For the tutorials we will use Pluto.jl notebooks in Julia.
Download and install Julia for your platform from here.
Start Julia
$ julia
_
_ _ _(_)_ | Documentation: https://docs.julialang.org
(_) | (_) (_) |
_ _ _| |_ __ _ | Type "?" for help, "]?" for Pkg help.
| | | | | | |/ _` | |
| | |_| | | | (_| | | Version 1.10.4 (2024-06-04)
_/ |\__'_|_|_|\__'_| | Official https://julialang.org/ release
|__/ |
and run the following commands to install Pluto.jl:
] add Pluto
Start Pluto.jl
import Pluto
Pluto.run()
Load the notebooks from this repository. Alternatively, you can view a prerendered static html version of the notebooks (see above).

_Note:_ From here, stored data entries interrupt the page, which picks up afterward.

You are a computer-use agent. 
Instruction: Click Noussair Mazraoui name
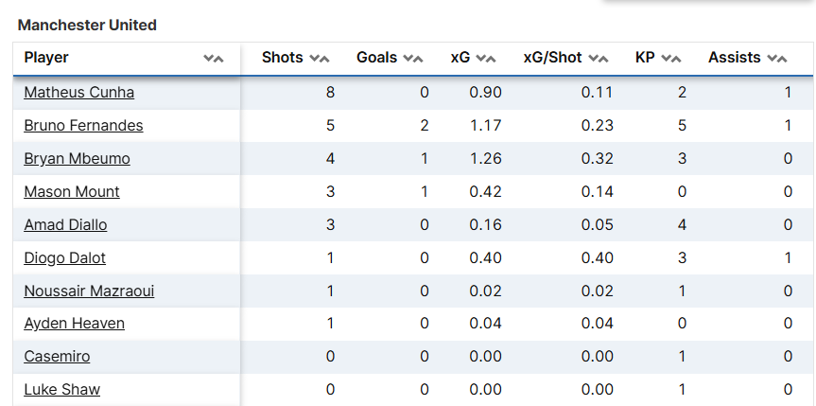[x=89, y=291]
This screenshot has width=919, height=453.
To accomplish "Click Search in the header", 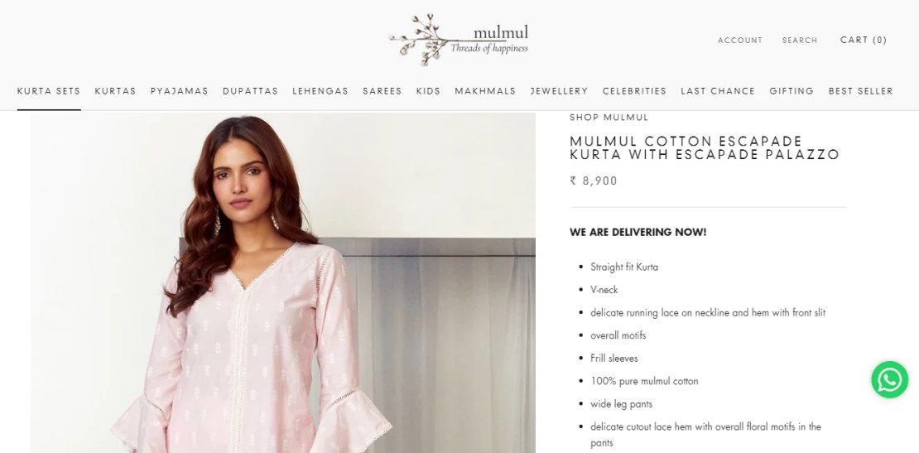I will pos(800,41).
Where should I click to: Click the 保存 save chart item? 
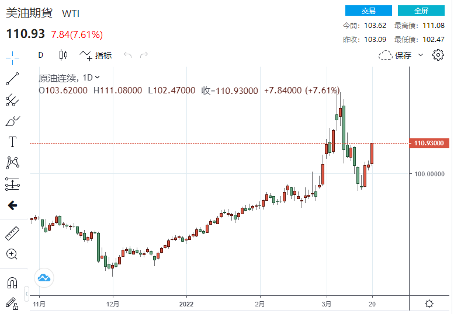coord(396,55)
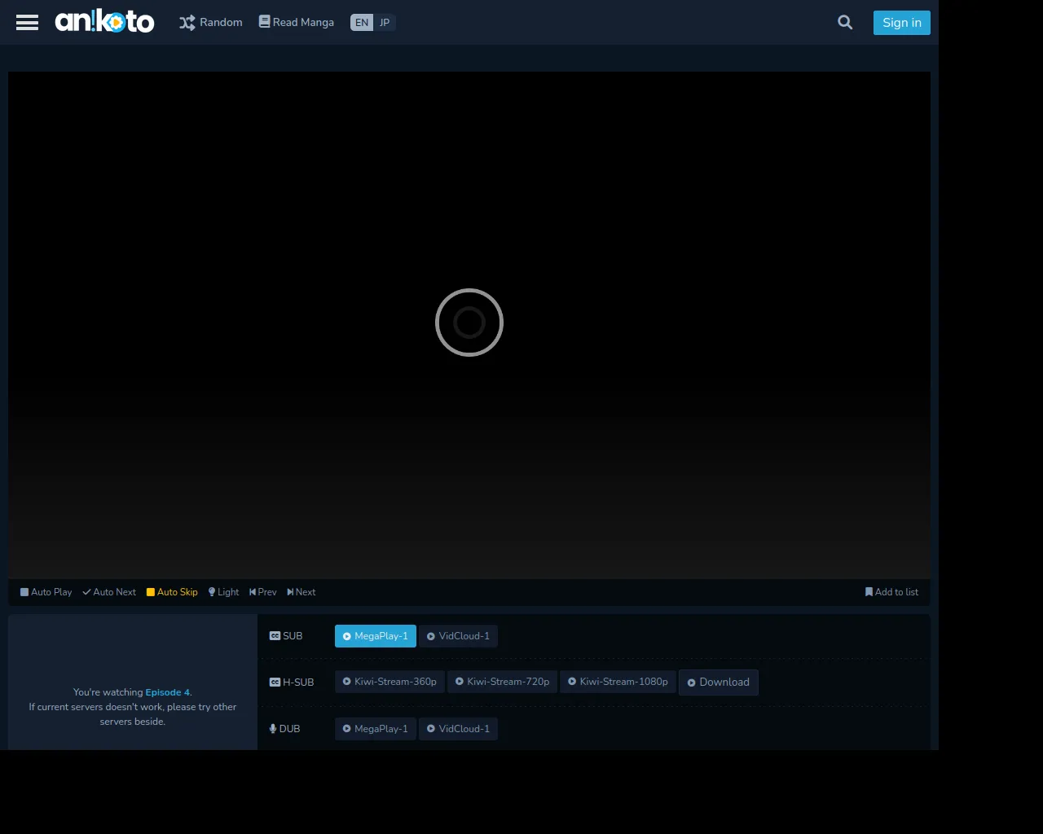Select SUB VidCloud-1 server

click(x=458, y=636)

Tuesday, June 11, 10:00 AM - 12:00 PM, Grand II - Ballroom Level
- Valentin Churavy, Massachusetts Institute of Technology, U.S.
- William Moses, University of Illinois Urbana-Champaign, U.S.
- Michel Schanen, Argonne National Laboratory, U.S.
We will demonstrate the differentiable programming paradigm in Julia. We will introduce the Julia programming language allowing users to write their first programs. This will be followed by an introduction to automatic differentiation (AD) concepts and a demonstration of the AD tool Enzyme. It is highly-efficient and its ability to perform AD on optimized code allows Enzyme to meet or exceed the performance of state-of-the-art AD tools. We will provide notebooks for attendees to write Julia code and differentiate codes with Enzyme.
This session is co-authored by Sri Hari Krishna Narayanan and Jan Hückelheim, Argonne National Laboratory, U.S.
Tuesday, June 11, 2:45 PM - 4:45 PM, Grand II - Ballroom Level
- Joseph L. Kump, University of Texas, U.S.
- Sarah M. Williamson, University of Texas, U.S.
- Gong Cheng, Dartmouth College, U.S.
We will demonstrate three Earth system models written in Julia and differentiated by the automatic differentiation tool Enzyme. We will present (1) an idealized ocean model showing circulation inside a closed domain, (2) dJUICE: an ice dynamics model that employs the finite element method, (3) ClimaSeaIce: a thermodynamic sea ice model interacting with the ocean, showing growth and melt over time. We will provide notebooks for attendees to differentiate the models for user-defined parameters and solve inverse problems to infer unknowns from sample observational data. Previous experience with Julia or Enzyme is not required.
This session is co-authored by Patrick Heimbach, University of Texas at Austin, U.S. and Mathieu Morlighem, Dartmouth College, U.S.